North Shore residents who spotted a beam of light emerging from Burrard Inlet earlier this week weren’t witnessing an alien abduction or Pink Floyd laser light show revival – just a slightly malfunctioning new crane.
The lights were coming from one of two new cranes being installed at the Centerm container terminal in Vancouver, which are still in the commissioning phase, according to DP World Vancouver, the company that owns them.
“During the energization of the cranes, the lights which normally safely illuminate the working area below, were not in their usual downward working position, due to commissioning activities,” a statement from the company read. “Power to the cranes has now been installed and commissioning continues. The lights will not be on in the upright position throughout the remainder of the commissioning.”
Several readers contacted the North Shore News to ask what the lights were and if they would be permanent.

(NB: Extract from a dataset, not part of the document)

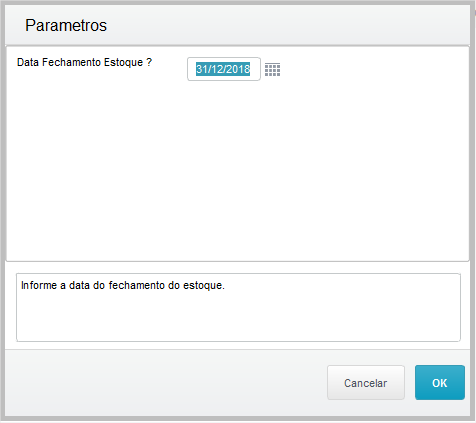Click the Parametros dialog title
The width and height of the screenshot is (476, 423).
(x=66, y=25)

It’s not the first time new waterfront industrial infrastructure has left North Shore residents feeling blinded by the light. When the G3 grain terminal was nearing the end of its commission phase in 2020, crews inadvertently left the daytime white strobe light on overnight, which also lit up the bedrooms and living rooms of the Calverhall neighbourhood.
Centerm’s expansion project includes new cranes and road improvements on the south shore. The company estimates the project will create 800 to 900 new jobs in operations plus another 1,700-1,900 in indirect jobs elsewhere through the port and supply chain.
“The work on the terminal will help meet anticipated near-term demand for containers to be shipped through Vancouver while the South Shore Access Project will provide improved access for customers, suppliers and our staff and benefit the entire south shore community,” DP World’s statement read.